**Text extract**:
------------------------

[dpdk-dev] [PATCH v2 1/3] timer: fix stress test 2 synchronization bug

rsanford2 at gmail.com rsanford2 at gmail.com
Tue Jul 28 00:46:04 CEST 2015


From: Robert Sanford <rsanford at akamai.com>

Fix app/test timer stress test 2: Sometimes this test fails and
seg-faults because the slave lcores get out of phase with the master.
The master uses a single int, 'ready', to synchronize multiple slave
lcores through multiple phases of the test.

To resolve, we construct simple synchronization primitives that use one
atomic-int state variable per slave. The master tells the slaves when to
start, and then waits for all of them to finish. Each slave waits for
the master to tell it to start, and then tells the master when it has
finished.

Signed-off-by: Robert Sanford <rsanford at akamai.com>
---
 app/test/test_timer.c |  154 ++++++++++++++++++++++++++++++++++++++-----------
 1 files changed, 121 insertions(+), 33 deletions(-)

diff --git a/app/test/test_timer.c b/app/test/test_timer.c
index 73da5b6..944e2ad 100644
--- a/app/test/test_timer.c
+++ b/app/test/test_timer.c
@@ -137,13 +137,13 @@
 #include <rte_random.h>
 #include <rte_malloc.h>
 
-
 #define TEST_DURATION_S 20 /* in seconds */
 #define NB_TIMER 4
 
 #define RTE_LOGTYPE_TESTTIMER RTE_LOGTYPE_USER3
 
 static volatile uint64_t end_time;
+static volatile int test_failed;
 
 struct mytimerinfo {
 	struct rte_timer tim;
@@ -230,6 +230,64 @@ timer_stress_main_loop(__attribute__((unused)) void *arg)
 	return 0;
 }
 
+/* Need to synchronize slave lcores through multiple steps. */
+enum { SLAVE_WAITING = 1, SLAVE_RUN_SIGNAL, SLAVE_RUNNING, SLAVE_FINISHED };
+static rte_atomic16_t slave_state[RTE_MAX_LCORE];
+
+static void
+master_init_slaves(void)

------------------------

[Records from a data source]

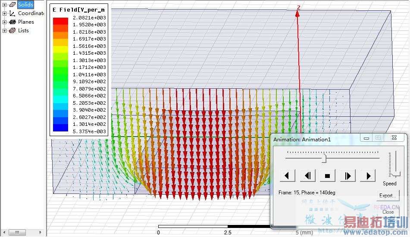410x237 pixels.
Task: Click the Lists tree icon
Action: 12,31
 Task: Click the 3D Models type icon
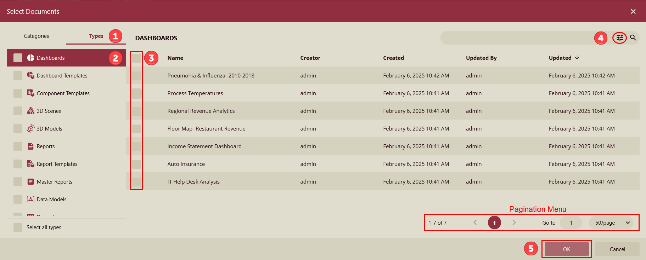[30, 128]
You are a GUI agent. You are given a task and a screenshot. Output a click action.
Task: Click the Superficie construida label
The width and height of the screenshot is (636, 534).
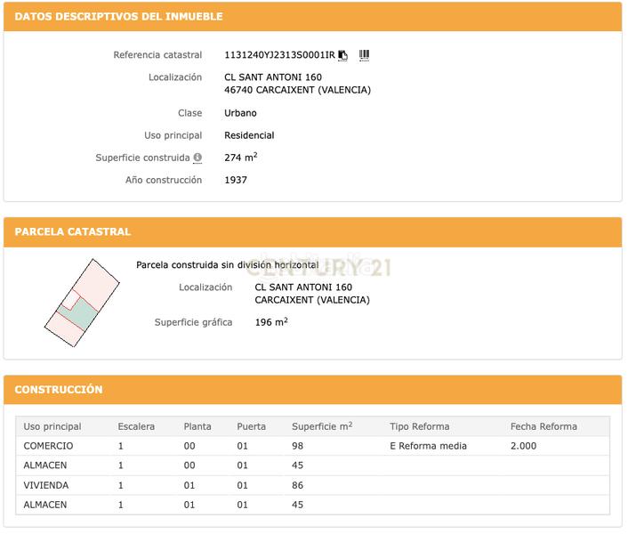point(142,158)
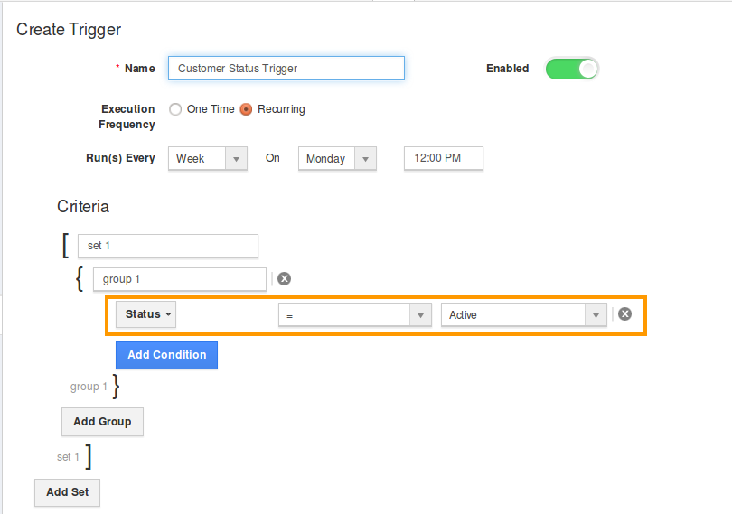Focus the trigger Name input field

(286, 68)
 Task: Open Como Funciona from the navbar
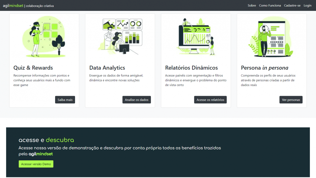(270, 5)
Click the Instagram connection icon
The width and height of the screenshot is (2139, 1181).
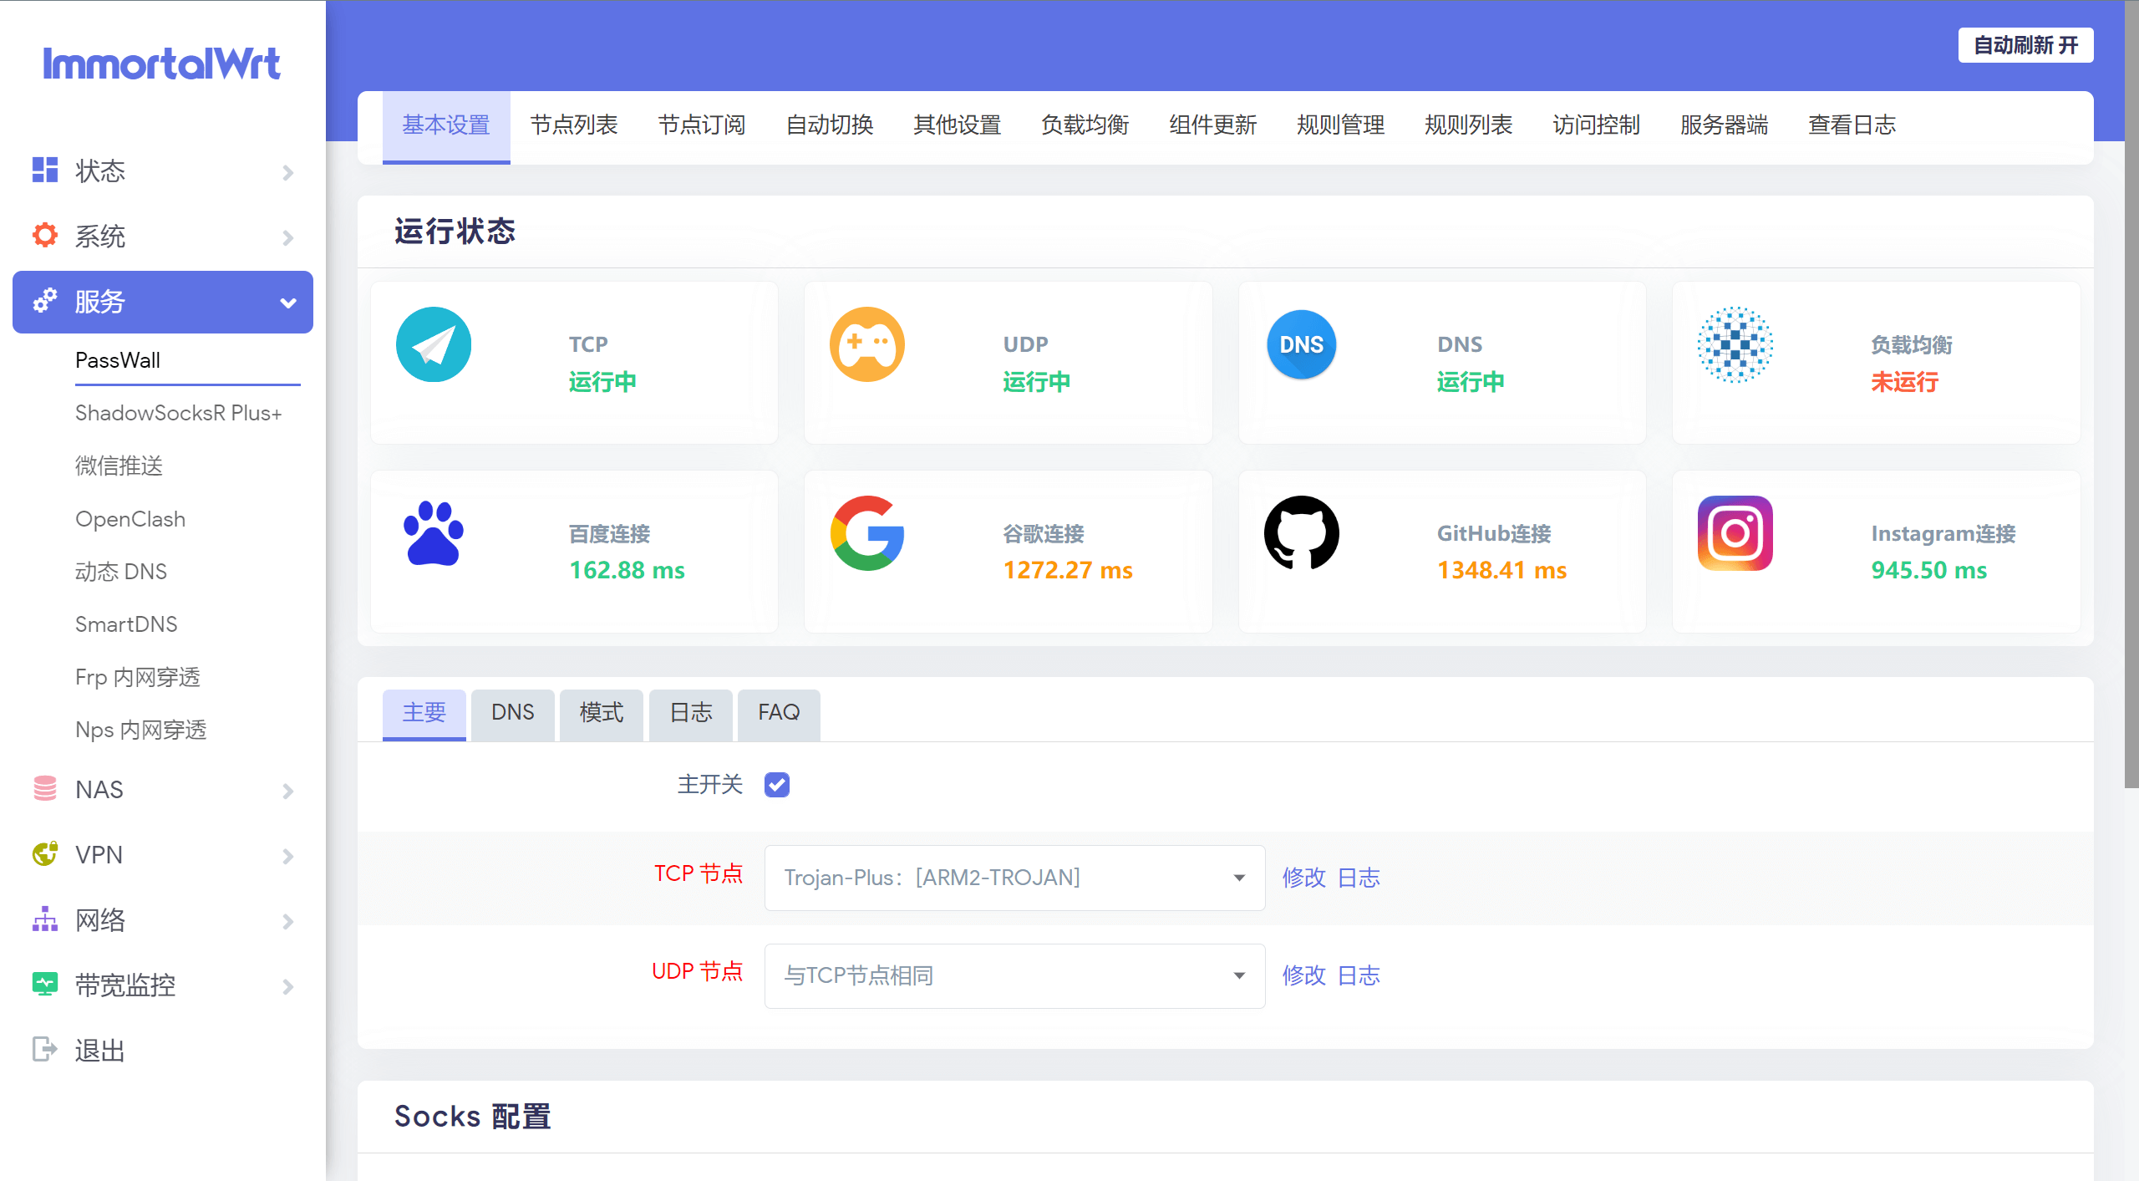pos(1735,533)
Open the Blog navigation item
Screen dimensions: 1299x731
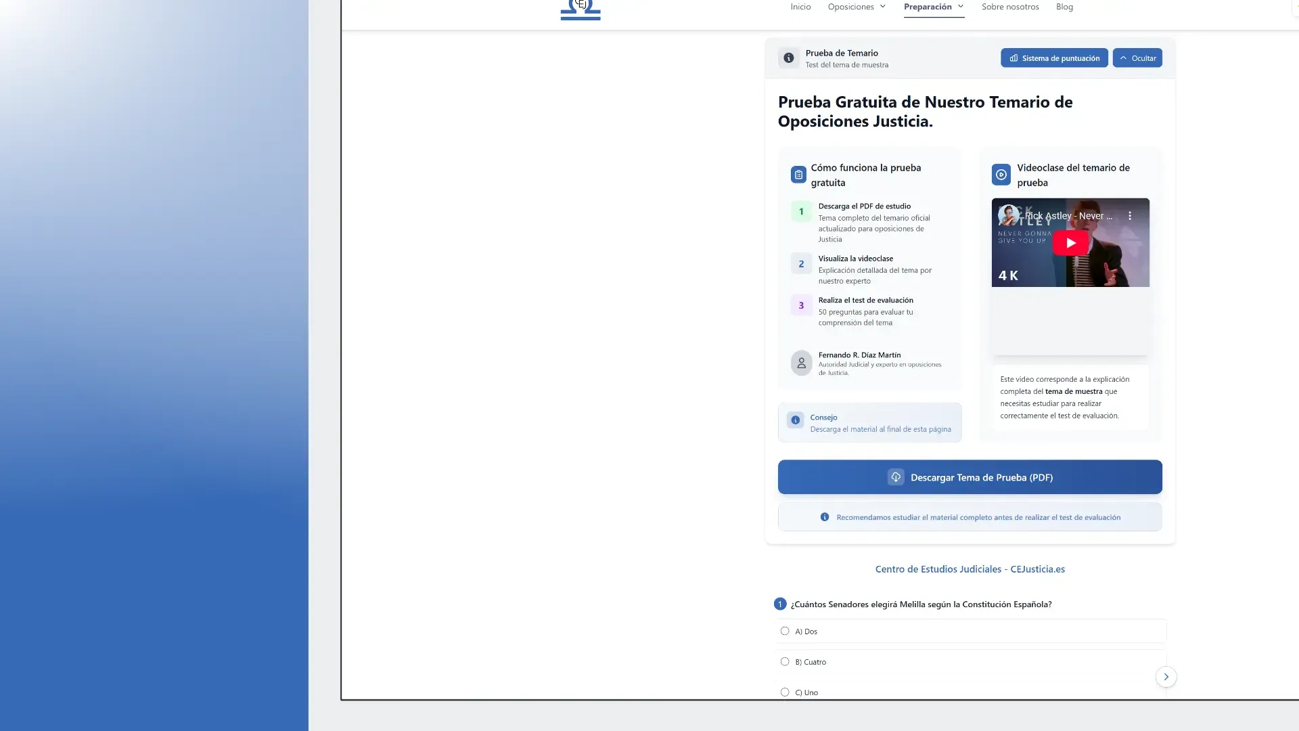1064,7
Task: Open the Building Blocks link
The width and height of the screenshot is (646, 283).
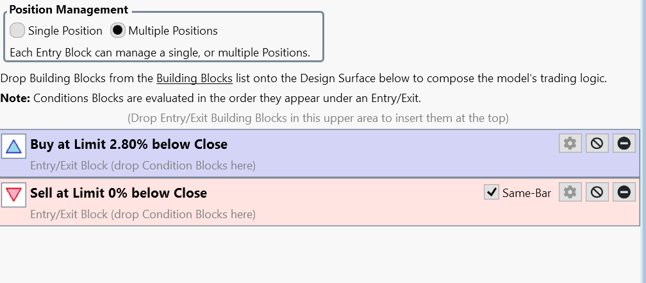Action: coord(194,78)
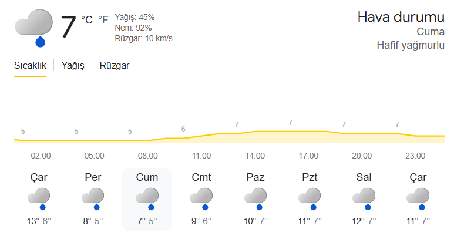The width and height of the screenshot is (464, 236).
Task: Click the 08:00 hour label on the chart
Action: (x=148, y=156)
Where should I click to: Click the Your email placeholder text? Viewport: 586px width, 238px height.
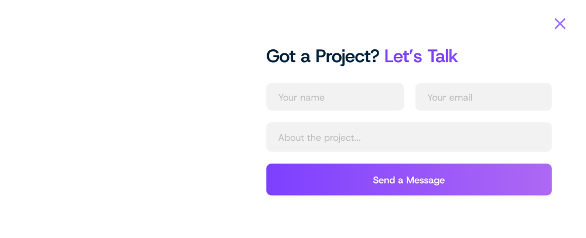click(x=450, y=97)
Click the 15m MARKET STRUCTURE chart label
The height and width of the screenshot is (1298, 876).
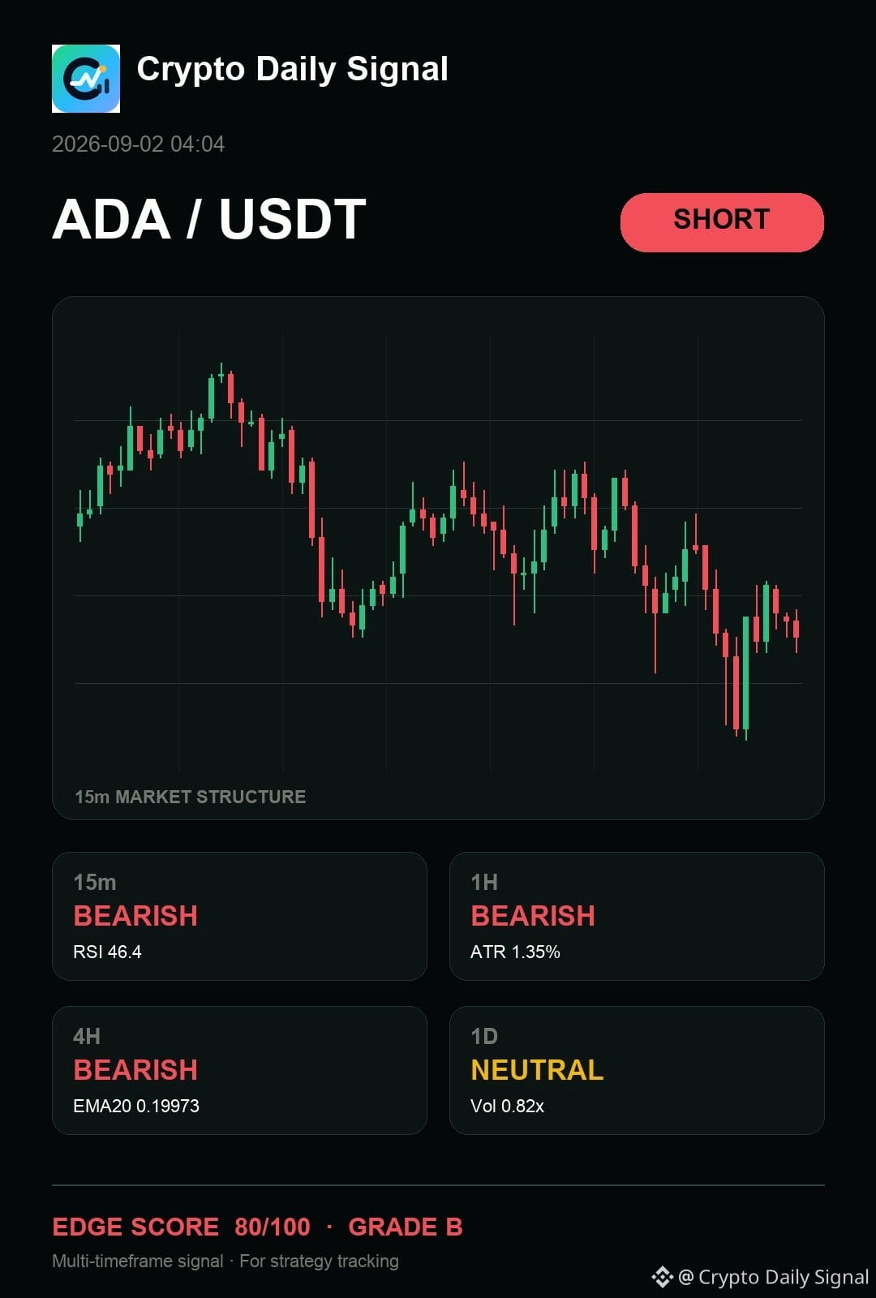click(191, 797)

------------------------

**To-do list**:
1. Arrange the entries from the data source as a JSON list of strings, one string per line with blank lines omitted, and leave out the pictures.
2. Pick up the DPDK timer stress test patch after its last line and continue it.
The text and the entries were taken from separate, unrelated sources.

**Per-task outputs**:
1.
[
  "410x237 pixels.",
  "Task: Click the Lists tree icon",
  "Action: 12,31",
  " Task: Click the 3D Models type icon",
  "[30, 128]",
  "You are a GUI agent. You are given a task and a screenshot. Output a click action.",
  "Task: Click the Superficie construida label",
  "The width and height of the screenshot is (636, 534).",
  "point(142,158)",
  "Focus the trigger Name input field",
  "(286, 68)",
  " Task: Open Como Funciona from the navbar",
  "(270, 5)",
  "Click the Instagram connection icon",
  "The width and height of the screenshot is (2139, 1181).",
  "pos(1735,533)",
  "Open the Blog navigation item",
  "Screen dimensions: 1299x731",
  "1064,7",
  "Task: Open the Building Blocks link",
  "The width and height of the screenshot is (646, 283).",
  "Action: coord(194,78)",
  "The width and height of the screenshot is (464, 236).",
  "Task: Click the 08:00 hour label on the chart",
  "Action: (x=148, y=156)",
  "Where should I click to: Click the Your email placeholder text? Viewport: 586px width, 238px height.",
  "click(x=450, y=97)",
  "Click the 15m MARKET STRUCTURE chart label",
  "The height and width of the screenshot is (1298, 876).",
  "click(191, 797)"
]

2.
+{
+	unsigned i;
+
+	RTE_LCORE_FOREACH_SLAVE(i) {
+		rte_atomic16_set(&slave_state[i], SLAVE_WAITING);
+	}
+}
+
+static void
+master_start_slaves(void)
+{
+	unsigned i;
+
+	RTE_LCORE_FOREACH_SLAVE(i) {
+		rte_atomic16_set(&slave_state[i], SLAVE_RUN_SIGNAL);
+	}
+	RTE_LCORE_FOREACH_SLAVE(i) {
+		while (rte_atomic16_read(&slave_state[i]) != SLAVE_RUNNING)
+			rte_pause();
+	}
+}
+
+static void
+master_wait_for_slaves(void)
+{
+	unsigned i;
+
+	RTE_LCORE_FOREACH_SLAVE(i) {
+		while (rte_atomic16_read(&slave_state[i]) != SLAVE_FINISHED)
+			rte_pause();
+	}
+}
+
+static void
+slave_wait_to_start(void)
+{
+	unsigned lcore_id = rte_lcore_id();
+
+	while (rte_atomic16_read(&slave_state[lcore_id]) != SLAVE_RUN_SIGNAL)
+		rte_pause();
+	rte_atomic16_set(&slave_state[lcore_id], SLAVE_RUNNING);
+}
+
+static void
+slave_finish(void)
+{
+	unsigned lcore_id = rte_lcore_id();
+
+	rte_atomic16_set(&slave_state[lcore_id], SLAVE_FINISHED);
+}
+
+
 static volatile int cb_count = 0;
 
 /* callback for second stress test. will only be called
@@ -247,31 +305,37 @@ timer_stress2_main_loop(__attribute__((unused)) void *arg)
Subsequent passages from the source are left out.